ASSIGNMENT:
Every line of the data is to be transcribed without error.
- Opening Delimiter -
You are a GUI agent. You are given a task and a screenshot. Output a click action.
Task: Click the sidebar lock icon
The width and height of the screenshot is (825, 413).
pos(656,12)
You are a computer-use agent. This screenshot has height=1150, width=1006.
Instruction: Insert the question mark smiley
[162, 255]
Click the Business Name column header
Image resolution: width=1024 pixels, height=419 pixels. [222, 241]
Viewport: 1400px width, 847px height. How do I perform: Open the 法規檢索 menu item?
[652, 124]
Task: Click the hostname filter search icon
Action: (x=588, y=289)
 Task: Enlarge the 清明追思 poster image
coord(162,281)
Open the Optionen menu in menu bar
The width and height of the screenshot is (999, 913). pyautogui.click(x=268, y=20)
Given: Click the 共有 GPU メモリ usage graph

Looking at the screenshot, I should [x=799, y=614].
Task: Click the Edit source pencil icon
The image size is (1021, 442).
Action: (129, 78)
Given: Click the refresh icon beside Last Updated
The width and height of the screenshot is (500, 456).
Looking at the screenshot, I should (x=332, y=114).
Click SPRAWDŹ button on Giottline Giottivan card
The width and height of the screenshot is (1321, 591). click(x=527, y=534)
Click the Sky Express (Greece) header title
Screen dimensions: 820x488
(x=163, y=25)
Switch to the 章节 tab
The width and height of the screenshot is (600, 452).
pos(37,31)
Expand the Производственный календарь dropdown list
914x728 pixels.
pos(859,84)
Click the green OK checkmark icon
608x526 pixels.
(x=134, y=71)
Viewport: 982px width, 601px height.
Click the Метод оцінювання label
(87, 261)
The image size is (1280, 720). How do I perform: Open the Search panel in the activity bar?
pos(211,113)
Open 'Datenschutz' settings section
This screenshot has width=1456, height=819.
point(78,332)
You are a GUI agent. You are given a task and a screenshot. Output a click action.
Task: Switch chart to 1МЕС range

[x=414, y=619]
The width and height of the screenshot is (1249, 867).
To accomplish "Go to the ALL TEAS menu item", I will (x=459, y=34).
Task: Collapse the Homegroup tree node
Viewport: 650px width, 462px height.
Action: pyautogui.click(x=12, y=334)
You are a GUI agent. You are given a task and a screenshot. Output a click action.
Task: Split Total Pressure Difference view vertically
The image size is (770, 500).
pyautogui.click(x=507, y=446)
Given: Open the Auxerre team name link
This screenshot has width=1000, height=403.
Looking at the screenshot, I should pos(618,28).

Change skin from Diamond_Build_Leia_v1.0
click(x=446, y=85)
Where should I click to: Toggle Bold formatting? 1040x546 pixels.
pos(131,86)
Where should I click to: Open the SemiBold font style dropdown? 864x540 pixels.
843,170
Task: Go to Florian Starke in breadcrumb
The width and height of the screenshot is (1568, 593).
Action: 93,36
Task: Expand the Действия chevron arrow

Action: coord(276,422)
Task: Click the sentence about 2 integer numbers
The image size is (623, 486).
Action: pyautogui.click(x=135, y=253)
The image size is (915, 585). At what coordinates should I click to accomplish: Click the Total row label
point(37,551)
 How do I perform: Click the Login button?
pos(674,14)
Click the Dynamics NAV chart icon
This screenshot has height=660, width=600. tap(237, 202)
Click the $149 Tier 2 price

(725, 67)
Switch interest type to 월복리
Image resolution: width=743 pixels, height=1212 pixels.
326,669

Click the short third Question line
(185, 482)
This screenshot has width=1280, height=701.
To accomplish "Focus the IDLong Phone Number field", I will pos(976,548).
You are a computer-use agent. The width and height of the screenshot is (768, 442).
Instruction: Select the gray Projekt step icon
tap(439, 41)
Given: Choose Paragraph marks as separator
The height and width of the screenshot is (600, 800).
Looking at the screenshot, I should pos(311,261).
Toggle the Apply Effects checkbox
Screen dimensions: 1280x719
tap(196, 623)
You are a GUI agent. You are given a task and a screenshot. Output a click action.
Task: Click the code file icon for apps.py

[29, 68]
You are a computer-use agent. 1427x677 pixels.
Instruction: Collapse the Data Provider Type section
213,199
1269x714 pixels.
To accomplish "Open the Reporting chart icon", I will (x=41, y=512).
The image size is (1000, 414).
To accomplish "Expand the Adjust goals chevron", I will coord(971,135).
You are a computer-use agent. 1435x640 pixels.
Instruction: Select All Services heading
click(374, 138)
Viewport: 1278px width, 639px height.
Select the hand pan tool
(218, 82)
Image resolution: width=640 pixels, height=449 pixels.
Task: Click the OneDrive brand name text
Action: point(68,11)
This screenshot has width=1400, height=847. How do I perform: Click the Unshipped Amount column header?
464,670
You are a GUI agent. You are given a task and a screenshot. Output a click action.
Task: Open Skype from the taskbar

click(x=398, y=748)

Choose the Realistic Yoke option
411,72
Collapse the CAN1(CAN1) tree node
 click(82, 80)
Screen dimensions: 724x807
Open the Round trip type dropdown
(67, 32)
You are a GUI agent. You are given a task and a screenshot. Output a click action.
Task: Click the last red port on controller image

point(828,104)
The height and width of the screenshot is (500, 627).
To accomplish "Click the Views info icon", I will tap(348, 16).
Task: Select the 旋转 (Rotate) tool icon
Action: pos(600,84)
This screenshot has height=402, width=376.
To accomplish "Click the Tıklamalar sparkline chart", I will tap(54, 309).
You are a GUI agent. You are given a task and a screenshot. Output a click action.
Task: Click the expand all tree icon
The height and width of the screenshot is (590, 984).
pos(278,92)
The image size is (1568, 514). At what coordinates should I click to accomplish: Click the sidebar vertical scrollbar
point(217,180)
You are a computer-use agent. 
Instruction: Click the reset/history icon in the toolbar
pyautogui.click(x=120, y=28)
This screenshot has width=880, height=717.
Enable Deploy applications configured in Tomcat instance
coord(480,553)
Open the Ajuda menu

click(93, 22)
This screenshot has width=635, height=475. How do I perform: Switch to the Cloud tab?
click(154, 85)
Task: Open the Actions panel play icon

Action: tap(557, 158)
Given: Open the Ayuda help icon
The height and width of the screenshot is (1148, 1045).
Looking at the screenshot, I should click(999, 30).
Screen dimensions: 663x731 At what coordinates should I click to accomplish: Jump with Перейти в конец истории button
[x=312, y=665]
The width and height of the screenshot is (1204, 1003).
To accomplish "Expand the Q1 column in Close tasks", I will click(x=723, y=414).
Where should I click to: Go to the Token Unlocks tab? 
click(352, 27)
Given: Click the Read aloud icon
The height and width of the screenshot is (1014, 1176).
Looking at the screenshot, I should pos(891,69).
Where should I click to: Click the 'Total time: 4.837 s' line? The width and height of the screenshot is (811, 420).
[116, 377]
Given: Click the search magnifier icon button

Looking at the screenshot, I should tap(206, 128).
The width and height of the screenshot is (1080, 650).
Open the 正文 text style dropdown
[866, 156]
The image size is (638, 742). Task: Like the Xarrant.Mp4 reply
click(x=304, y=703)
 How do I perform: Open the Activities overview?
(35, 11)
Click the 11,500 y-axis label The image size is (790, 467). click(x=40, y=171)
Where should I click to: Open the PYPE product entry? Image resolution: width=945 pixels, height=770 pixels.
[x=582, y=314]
- Closing Delimiter -
WRITTEN ANSWER:
You are a GUI agent. You are given a task and a screenshot. Output a click action.
Task: Click the sidebar lock icon
The width and height of the screenshot is (825, 413).
pos(656,12)
You are a computer-use agent. This screenshot has height=1150, width=1006.
Instruction: Insert the question mark smiley
[162, 255]
Click the Business Name column header
Image resolution: width=1024 pixels, height=419 pixels. [222, 241]
Viewport: 1400px width, 847px height. How do I perform: Open the 法規檢索 menu item?
[652, 124]
Task: Click the hostname filter search icon
Action: (x=588, y=289)
 Task: Enlarge the 清明追思 poster image
coord(162,281)
Open the Optionen menu in menu bar
The width and height of the screenshot is (999, 913). pyautogui.click(x=268, y=20)
Given: Click the 共有 GPU メモリ usage graph

Looking at the screenshot, I should [x=799, y=614].
Task: Click the Edit source pencil icon
The image size is (1021, 442).
Action: (129, 78)
Given: Click the refresh icon beside Last Updated
The width and height of the screenshot is (500, 456).
Looking at the screenshot, I should (x=332, y=114).
Click SPRAWDŹ button on Giottline Giottivan card
The width and height of the screenshot is (1321, 591). click(x=527, y=534)
Click the Sky Express (Greece) header title
Screen dimensions: 820x488
(x=163, y=25)
Switch to the 章节 tab
The width and height of the screenshot is (600, 452).
pos(37,31)
Expand the Производственный календарь dropdown list
914x728 pixels.
pos(859,84)
Click the green OK checkmark icon
608x526 pixels.
(x=134, y=71)
Viewport: 982px width, 601px height.
Click the Метод оцінювання label
(87, 261)
The image size is (1280, 720). How do I perform: Open the Search panel in the activity bar?
pos(211,113)
Open 'Datenschutz' settings section
This screenshot has width=1456, height=819.
point(78,332)
You are a GUI agent. You are given a task and a screenshot. Output a click action.
Task: Switch chart to 1МЕС range

[x=414, y=619]
The width and height of the screenshot is (1249, 867).
To accomplish "Go to the ALL TEAS menu item", I will (x=459, y=34).
Task: Collapse the Homegroup tree node
Viewport: 650px width, 462px height.
Action: pyautogui.click(x=12, y=334)
You are a GUI agent. You are given a task and a screenshot. Output a click action.
Task: Split Total Pressure Difference view vertically
The image size is (770, 500).
pyautogui.click(x=507, y=446)
Given: Open the Auxerre team name link
This screenshot has width=1000, height=403.
Looking at the screenshot, I should pos(618,28).

Change skin from Diamond_Build_Leia_v1.0
click(x=446, y=85)
Where should I click to: Toggle Bold formatting? 1040x546 pixels.
pos(131,86)
Where should I click to: Open the SemiBold font style dropdown? 864x540 pixels.
843,170
Task: Go to Florian Starke in breadcrumb
The width and height of the screenshot is (1568, 593).
Action: 93,36
Task: Expand the Действия chevron arrow

Action: coord(276,422)
Task: Click the sentence about 2 integer numbers
The image size is (623, 486).
Action: pyautogui.click(x=135, y=253)
The image size is (915, 585). At what coordinates should I click to accomplish: Click the Total row label
point(37,551)
 How do I perform: Click the Login button?
pos(674,14)
Click the Dynamics NAV chart icon
This screenshot has height=660, width=600. tap(237, 202)
Click the $149 Tier 2 price

(725, 67)
Switch interest type to 월복리
Image resolution: width=743 pixels, height=1212 pixels.
326,669

Click the short third Question line
(185, 482)
This screenshot has width=1280, height=701.
To accomplish "Focus the IDLong Phone Number field", I will pos(976,548).
You are a computer-use agent. The width and height of the screenshot is (768, 442).
Instruction: Select the gray Projekt step icon
tap(439, 41)
Given: Choose Paragraph marks as separator
The height and width of the screenshot is (600, 800).
Looking at the screenshot, I should pos(311,261).
Toggle the Apply Effects checkbox
Screen dimensions: 1280x719
tap(196, 623)
You are a GUI agent. You are given a task and a screenshot. Output a click action.
Task: Click the code file icon for apps.py

[29, 68]
You are a computer-use agent. 1427x677 pixels.
Instruction: Collapse the Data Provider Type section
213,199
1269x714 pixels.
To accomplish "Open the Reporting chart icon", I will (x=41, y=512).
The image size is (1000, 414).
To accomplish "Expand the Adjust goals chevron", I will coord(971,135).
You are a computer-use agent. 1435x640 pixels.
Instruction: Select All Services heading
click(374, 138)
Viewport: 1278px width, 639px height.
Select the hand pan tool
(218, 82)
Image resolution: width=640 pixels, height=449 pixels.
Task: Click the OneDrive brand name text
Action: point(68,11)
This screenshot has width=1400, height=847. How do I perform: Click the Unshipped Amount column header?
464,670
You are a GUI agent. You are given a task and a screenshot. Output a click action.
Task: Open Skype from the taskbar

click(x=398, y=748)

Choose the Realistic Yoke option
411,72
Collapse the CAN1(CAN1) tree node
 click(82, 80)
Screen dimensions: 724x807
Open the Round trip type dropdown
(67, 32)
You are a GUI agent. You are given a task and a screenshot. Output a click action.
Task: Click the last red port on controller image

point(828,104)
The height and width of the screenshot is (500, 627).
To accomplish "Click the Views info icon", I will tap(348, 16).
Task: Select the 旋转 (Rotate) tool icon
Action: pos(600,84)
This screenshot has height=402, width=376.
To accomplish "Click the Tıklamalar sparkline chart", I will tap(54, 309).
You are a GUI agent. You are given a task and a screenshot. Output a click action.
Task: Click the expand all tree icon
The height and width of the screenshot is (590, 984).
pos(278,92)
The image size is (1568, 514). At what coordinates should I click to accomplish: Click the sidebar vertical scrollbar
point(217,180)
You are a computer-use agent. 
Instruction: Click the reset/history icon in the toolbar
pyautogui.click(x=120, y=28)
This screenshot has width=880, height=717.
Enable Deploy applications configured in Tomcat instance
coord(480,553)
Open the Ajuda menu

click(93, 22)
This screenshot has width=635, height=475. How do I perform: Switch to the Cloud tab?
click(154, 85)
Task: Open the Actions panel play icon

Action: tap(557, 158)
Given: Open the Ayuda help icon
The height and width of the screenshot is (1148, 1045).
Looking at the screenshot, I should click(999, 30).
Screen dimensions: 663x731 At what coordinates should I click to accomplish: Jump with Перейти в конец истории button
[x=312, y=665]
The width and height of the screenshot is (1204, 1003).
To accomplish "Expand the Q1 column in Close tasks", I will click(x=723, y=414).
Where should I click to: Go to the Token Unlocks tab? 
click(352, 27)
Given: Click the Read aloud icon
The height and width of the screenshot is (1014, 1176).
Looking at the screenshot, I should pos(891,69).
Where should I click to: Click the 'Total time: 4.837 s' line? The width and height of the screenshot is (811, 420).
[116, 377]
Given: Click the search magnifier icon button

Looking at the screenshot, I should tap(206, 128).
The width and height of the screenshot is (1080, 650).
Open the 正文 text style dropdown
[866, 156]
The image size is (638, 742). Task: Like the Xarrant.Mp4 reply
click(x=304, y=703)
 How do I perform: Open the Activities overview?
(35, 11)
Click the 11,500 y-axis label The image size is (790, 467). click(x=40, y=171)
Where should I click to: Open the PYPE product entry? Image resolution: width=945 pixels, height=770 pixels.
[x=582, y=314]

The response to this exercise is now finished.